For this example, we'll be using the C4 dataset, which is several hundred gigabytes. Instead of downloading the whole thing, the create_streaming_dataloaders
function will stream the dataset from HuggingFace, so there's no data prep required for running this training.

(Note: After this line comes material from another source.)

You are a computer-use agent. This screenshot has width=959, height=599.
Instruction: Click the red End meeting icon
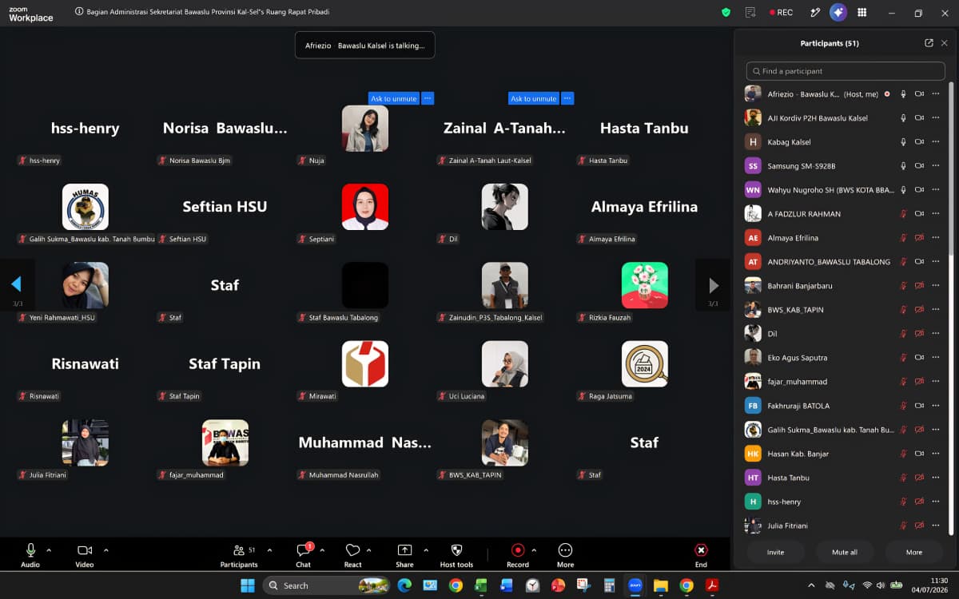(x=701, y=550)
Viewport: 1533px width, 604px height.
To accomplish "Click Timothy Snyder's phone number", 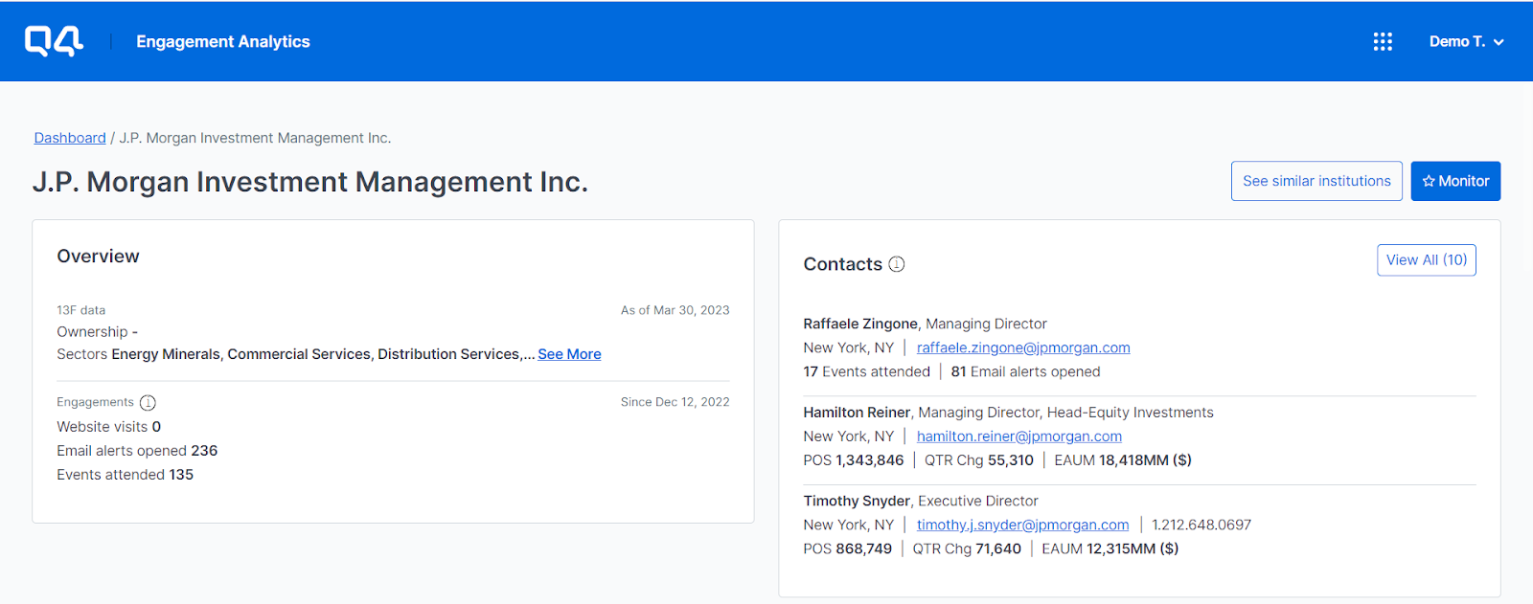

If you'd like to instead use your own dataset, you can do so by formatting it as a HuggingFace dataset, and passing its location to the --dataset_path
argument.
- The script to launch a Llama 2 Slurm batch training job can be found in
1.distributed_training.sbatch
. - The script to launch a Mixtral training can be found in
2.distributed_training_mixtral.sbatch
. - Th script to launch Mistral Mathstral training can be foudn in
3.distributed-training-mistral-mathstral.sbatch
. - You can adjust the number of training nodes by modifying
#SBATCH --nodes=4
to match the size of your cluster.
If you are using a non-RDMA enable instance, such as g5.12xlarge, comment out lines 21-22. These instances have EFA between nodes, but do not have the GPU direct RDMA access of P4d and P5 instances.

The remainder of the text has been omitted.